━━━━━ DATA TO PROCESS

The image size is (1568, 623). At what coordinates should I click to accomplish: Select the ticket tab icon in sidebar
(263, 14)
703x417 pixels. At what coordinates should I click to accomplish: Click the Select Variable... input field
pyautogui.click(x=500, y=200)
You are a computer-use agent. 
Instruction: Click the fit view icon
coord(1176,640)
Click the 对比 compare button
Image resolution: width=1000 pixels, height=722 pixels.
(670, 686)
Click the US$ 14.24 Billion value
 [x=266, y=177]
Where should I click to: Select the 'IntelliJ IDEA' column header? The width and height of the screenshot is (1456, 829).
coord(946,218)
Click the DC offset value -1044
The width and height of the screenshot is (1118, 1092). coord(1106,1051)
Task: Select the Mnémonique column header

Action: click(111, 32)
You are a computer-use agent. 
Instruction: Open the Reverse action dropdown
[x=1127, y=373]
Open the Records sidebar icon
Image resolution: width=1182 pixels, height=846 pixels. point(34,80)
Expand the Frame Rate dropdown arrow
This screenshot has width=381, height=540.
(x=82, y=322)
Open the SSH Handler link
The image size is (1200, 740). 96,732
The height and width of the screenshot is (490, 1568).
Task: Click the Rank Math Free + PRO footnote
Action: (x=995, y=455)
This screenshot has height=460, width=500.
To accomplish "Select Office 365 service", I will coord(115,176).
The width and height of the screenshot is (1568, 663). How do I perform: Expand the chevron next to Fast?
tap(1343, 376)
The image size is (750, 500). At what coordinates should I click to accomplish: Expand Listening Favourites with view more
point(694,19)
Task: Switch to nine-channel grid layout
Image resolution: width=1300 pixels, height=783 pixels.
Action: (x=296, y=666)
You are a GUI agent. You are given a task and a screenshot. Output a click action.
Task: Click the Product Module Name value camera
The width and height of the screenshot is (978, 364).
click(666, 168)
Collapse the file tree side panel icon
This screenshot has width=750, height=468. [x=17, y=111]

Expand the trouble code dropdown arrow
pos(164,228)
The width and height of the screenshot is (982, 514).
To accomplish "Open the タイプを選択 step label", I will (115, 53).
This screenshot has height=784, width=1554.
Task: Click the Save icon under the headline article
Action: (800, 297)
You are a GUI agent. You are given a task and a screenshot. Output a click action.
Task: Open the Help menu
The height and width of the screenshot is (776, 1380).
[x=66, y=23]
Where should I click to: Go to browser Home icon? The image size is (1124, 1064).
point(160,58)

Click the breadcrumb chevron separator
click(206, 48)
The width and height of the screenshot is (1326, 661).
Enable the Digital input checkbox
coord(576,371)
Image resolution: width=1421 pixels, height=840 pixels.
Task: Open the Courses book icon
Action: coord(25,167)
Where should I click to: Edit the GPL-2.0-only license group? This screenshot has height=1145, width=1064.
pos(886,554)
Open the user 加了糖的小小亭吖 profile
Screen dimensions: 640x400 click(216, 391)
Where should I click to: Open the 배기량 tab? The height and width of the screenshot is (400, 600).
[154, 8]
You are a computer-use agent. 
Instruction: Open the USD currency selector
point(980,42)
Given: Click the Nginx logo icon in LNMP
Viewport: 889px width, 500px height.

━━━━━━━━━━

**EXERCISE INSTRUCTIONS**:
Repeat, without change, each line of the data above from the one that contains "The width and height of the screenshot is (1326, 661)." through the final line, counting both.

**EXERCISE OUTPUT**:
The width and height of the screenshot is (1326, 661).
Enable the Digital input checkbox
coord(576,371)
Image resolution: width=1421 pixels, height=840 pixels.
Task: Open the Courses book icon
Action: coord(25,167)
Where should I click to: Edit the GPL-2.0-only license group? This screenshot has height=1145, width=1064.
pos(886,554)
Open the user 加了糖的小小亭吖 profile
Screen dimensions: 640x400 click(216, 391)
Where should I click to: Open the 배기량 tab? The height and width of the screenshot is (400, 600).
[154, 8]
You are a computer-use agent. 
Instruction: Open the USD currency selector
point(980,42)
Given: Click the Nginx logo icon in LNMP
Viewport: 889px width, 500px height.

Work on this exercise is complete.